Adli Tıp Kurumu Başkanı ve Uluslararası 20. Adli Tıp Günleri Kongre Başkanı Dr. Öğr. Üyesi Hızır Aslıyüksek, kurumun 2024 ve 2025 yılındaki işlemlerinden bahsetti. Aslıyüksek, Adli Tıp Kurumu'nun 2024 yılında yaklaşık 28 bin 802 otopsi, 23 bin 704 ölü muayenesi, 467 bin 497 adli muayene ve 147 bin 587 DNA incelemesi olmak üzere toplam 901 bin 606 adli dosyayı inceleyerek, mütalaa ve adli rapor düzenlediğini, 2025 yılının ilk 8 ayında ise yaklaşık, 18 bin 134 otopsi, 14 bin 122 ölü muayenesi, 287 bin 448 adli muayene ve 97 bin 651 DNA incelemesi olmak üzere toplam 615 bin 944 adli dosyayı inceleyip, mütalaa ve adli rapor düzenlediğini bildirdi.
"ULUSLARARASI MAHKEMELER İNANDIRICILIĞINI KAYBETTİ"
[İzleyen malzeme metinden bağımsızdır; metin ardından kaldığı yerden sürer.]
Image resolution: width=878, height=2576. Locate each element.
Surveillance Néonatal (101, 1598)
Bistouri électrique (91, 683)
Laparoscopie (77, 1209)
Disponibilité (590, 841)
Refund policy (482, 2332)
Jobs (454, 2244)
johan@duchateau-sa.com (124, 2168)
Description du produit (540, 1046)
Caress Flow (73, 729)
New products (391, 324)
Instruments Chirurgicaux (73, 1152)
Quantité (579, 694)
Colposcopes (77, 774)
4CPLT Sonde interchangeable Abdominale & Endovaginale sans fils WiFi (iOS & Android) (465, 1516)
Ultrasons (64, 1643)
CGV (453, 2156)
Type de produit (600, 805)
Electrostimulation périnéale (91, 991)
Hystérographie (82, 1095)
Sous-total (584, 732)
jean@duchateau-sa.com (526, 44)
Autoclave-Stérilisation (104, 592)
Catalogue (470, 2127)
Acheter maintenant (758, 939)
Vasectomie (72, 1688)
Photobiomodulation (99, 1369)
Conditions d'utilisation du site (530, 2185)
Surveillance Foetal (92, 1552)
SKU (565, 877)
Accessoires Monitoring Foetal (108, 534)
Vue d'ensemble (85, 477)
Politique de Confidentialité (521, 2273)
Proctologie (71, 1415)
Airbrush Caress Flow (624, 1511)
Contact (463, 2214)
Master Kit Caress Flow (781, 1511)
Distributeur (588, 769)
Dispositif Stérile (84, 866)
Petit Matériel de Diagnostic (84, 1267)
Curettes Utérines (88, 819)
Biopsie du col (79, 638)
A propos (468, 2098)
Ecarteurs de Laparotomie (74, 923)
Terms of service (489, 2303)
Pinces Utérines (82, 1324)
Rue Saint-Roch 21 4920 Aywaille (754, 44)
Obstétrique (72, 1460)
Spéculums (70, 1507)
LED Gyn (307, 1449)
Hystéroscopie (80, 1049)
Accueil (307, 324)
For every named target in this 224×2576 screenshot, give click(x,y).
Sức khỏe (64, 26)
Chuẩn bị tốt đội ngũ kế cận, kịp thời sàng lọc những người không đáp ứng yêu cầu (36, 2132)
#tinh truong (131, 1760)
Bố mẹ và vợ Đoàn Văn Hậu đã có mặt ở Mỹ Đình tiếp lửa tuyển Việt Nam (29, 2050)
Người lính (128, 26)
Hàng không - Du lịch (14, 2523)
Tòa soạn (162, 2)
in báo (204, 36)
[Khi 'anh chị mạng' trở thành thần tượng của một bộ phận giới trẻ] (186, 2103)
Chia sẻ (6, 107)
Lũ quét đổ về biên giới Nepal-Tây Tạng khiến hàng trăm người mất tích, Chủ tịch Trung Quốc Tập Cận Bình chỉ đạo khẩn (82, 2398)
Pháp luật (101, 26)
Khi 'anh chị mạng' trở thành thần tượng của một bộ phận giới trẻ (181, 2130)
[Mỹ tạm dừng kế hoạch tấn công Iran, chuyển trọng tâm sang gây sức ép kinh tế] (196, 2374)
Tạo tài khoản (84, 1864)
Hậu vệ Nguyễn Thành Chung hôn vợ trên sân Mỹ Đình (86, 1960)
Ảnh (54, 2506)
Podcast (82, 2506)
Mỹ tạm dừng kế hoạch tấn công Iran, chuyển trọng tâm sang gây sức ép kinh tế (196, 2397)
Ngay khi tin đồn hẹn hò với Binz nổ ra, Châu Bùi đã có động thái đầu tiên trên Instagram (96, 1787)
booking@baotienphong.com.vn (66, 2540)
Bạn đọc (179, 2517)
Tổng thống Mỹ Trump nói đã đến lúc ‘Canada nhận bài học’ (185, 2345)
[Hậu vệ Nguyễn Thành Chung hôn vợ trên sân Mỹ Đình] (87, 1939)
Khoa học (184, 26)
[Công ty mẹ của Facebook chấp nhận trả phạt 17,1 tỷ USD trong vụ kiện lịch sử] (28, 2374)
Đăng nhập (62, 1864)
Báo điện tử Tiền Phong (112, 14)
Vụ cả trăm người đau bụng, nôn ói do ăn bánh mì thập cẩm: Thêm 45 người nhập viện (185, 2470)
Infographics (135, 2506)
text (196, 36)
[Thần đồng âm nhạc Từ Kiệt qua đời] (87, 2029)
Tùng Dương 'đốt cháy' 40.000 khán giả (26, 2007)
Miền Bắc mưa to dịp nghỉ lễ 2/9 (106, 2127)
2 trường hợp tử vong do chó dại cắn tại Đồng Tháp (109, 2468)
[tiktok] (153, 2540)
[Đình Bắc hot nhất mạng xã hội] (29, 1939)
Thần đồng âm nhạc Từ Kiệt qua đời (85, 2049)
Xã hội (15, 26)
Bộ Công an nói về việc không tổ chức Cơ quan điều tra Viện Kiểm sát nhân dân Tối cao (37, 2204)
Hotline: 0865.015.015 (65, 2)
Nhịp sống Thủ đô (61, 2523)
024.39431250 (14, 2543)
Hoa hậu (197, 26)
Bakan Tunç, konuşmasında Gazze'deki katliama da değinerek şunları söyledi:
"Biz burada insan haklarını konuşurken maalesef Filistin'de Gazze'de 2 yıldan bu yana insan hakları ihlalleri dünyanın gözü önünde gerçekleşiyor. 65 binden fazla masum insan maalesef dünyanın gözü önünde katledildi. Bunların büyük bir çoğunluğu kadın ve çocuklardan oluşuyor. Gazze'deki soykırım uluslararası hukukun etkisizleştirildiğini, uluslararası mahkemelerin inandırıcılığını kaybettiğini bütün dünyaya göstermiş durumda. Uluslararası Adalet Divanı'nda BM soykırım sözleşmesini ihlal eden İsrail'in yargılandığı davada alınan tedbir kararları, maalesef hayata geçirilemedi. Karar sadece kağıt üzerinde. Kim uygulayacak bu kararı? Birleşmiş Milletler Güvenlik Konseyi. Neden uygulamıyor? Çünkü orada adil bir yapı yok. Bir vetoyla insani yardım, ateşkes önergeleri reddedilebiliyor. Uluslararası Ceza Mahkemesi'nde soykırım işleyen, çocukları, kadınları katleden soykırımcılar hakkında yakalama kararı çıkartılıyor ve tutuklama talep ediliyor ama tutuklama talep edilen soykırım suçluları, o katiller bütün dünyayı dolaşarak kendilerini demokratik ülke olarak nitelendiren ülkelerin parlamentolarında ayakta alkışlanabiliyor. İşte bu çifte standart maalesef uluslararası hukuka güveni, uluslararası mahkemelere güveni azaltıyor ve yok ediyor."